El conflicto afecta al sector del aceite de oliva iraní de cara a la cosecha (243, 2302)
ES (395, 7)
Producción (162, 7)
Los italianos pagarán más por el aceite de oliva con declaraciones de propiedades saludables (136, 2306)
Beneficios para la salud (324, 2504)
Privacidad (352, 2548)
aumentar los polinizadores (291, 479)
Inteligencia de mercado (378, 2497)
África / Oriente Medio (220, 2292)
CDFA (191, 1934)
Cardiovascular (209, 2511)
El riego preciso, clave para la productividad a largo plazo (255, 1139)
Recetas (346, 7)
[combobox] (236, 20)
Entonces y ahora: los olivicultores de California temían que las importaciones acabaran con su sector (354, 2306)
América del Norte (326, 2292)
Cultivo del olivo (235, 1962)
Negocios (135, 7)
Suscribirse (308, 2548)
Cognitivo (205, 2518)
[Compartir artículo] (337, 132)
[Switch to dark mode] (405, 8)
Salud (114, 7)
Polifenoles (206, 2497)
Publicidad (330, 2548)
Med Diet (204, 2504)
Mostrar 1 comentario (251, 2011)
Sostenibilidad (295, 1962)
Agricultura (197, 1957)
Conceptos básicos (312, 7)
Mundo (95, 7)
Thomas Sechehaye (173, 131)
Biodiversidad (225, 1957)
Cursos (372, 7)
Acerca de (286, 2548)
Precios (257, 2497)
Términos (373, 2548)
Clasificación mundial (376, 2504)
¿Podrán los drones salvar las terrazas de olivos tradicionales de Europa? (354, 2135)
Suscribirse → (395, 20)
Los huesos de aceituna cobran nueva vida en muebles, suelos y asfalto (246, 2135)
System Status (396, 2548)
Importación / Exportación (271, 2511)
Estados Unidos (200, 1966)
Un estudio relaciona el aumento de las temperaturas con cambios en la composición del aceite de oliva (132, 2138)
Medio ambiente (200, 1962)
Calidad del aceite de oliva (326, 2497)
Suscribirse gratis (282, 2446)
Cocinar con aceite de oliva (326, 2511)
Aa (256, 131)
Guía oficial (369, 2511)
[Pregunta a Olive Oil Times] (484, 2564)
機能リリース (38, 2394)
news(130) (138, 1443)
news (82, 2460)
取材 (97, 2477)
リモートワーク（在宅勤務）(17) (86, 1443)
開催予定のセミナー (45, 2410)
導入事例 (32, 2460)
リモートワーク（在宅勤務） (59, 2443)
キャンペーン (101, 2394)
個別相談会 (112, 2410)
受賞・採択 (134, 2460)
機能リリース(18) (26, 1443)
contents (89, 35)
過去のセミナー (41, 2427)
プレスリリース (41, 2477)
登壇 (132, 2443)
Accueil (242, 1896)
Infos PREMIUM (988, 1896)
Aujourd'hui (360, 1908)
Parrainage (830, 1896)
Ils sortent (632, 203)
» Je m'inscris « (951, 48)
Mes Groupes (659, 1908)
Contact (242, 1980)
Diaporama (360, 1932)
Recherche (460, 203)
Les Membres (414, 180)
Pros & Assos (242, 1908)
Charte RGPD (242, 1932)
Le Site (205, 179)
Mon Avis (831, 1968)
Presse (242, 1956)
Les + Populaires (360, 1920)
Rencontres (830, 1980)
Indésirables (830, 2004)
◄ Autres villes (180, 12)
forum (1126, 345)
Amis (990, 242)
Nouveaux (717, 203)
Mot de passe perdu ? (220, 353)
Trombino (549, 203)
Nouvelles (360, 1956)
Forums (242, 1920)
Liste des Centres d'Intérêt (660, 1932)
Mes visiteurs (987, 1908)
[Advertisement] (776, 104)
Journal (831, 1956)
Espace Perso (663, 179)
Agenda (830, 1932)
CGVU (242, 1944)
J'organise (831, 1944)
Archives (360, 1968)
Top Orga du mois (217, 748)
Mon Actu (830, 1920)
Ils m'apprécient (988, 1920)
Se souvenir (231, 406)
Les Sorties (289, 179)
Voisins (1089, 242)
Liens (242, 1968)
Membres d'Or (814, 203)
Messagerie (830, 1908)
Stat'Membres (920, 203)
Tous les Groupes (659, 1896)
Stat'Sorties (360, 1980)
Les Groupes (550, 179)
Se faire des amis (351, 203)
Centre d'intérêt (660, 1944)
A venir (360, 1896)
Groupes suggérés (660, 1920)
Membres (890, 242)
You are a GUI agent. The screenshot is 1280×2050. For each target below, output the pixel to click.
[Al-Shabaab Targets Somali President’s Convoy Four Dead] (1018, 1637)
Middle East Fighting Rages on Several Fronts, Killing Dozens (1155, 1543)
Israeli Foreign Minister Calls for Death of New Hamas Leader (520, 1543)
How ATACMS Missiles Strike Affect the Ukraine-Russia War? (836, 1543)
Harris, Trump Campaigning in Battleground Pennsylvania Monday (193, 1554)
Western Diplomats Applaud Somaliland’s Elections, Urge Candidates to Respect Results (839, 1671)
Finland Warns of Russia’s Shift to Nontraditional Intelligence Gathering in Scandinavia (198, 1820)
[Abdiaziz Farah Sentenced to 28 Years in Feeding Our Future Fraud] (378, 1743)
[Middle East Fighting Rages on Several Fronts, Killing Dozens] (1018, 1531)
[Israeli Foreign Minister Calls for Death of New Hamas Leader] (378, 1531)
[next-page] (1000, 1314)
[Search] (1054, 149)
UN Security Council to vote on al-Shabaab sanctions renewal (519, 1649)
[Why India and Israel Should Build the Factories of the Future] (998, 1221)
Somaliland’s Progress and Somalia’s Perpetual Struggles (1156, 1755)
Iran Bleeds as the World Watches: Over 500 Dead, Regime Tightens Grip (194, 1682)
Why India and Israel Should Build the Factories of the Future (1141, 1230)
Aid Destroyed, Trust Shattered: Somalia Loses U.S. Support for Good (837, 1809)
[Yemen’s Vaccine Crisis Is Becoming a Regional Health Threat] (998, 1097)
##############################
What you need to do: Where a line of the records has the string "Israeli", copy that line.

Task answer:
Israeli Foreign Minister Calls for Death of New Hamas Leader (520, 1543)
[Israeli Foreign Minister Calls for Death of New Hamas Leader] (378, 1531)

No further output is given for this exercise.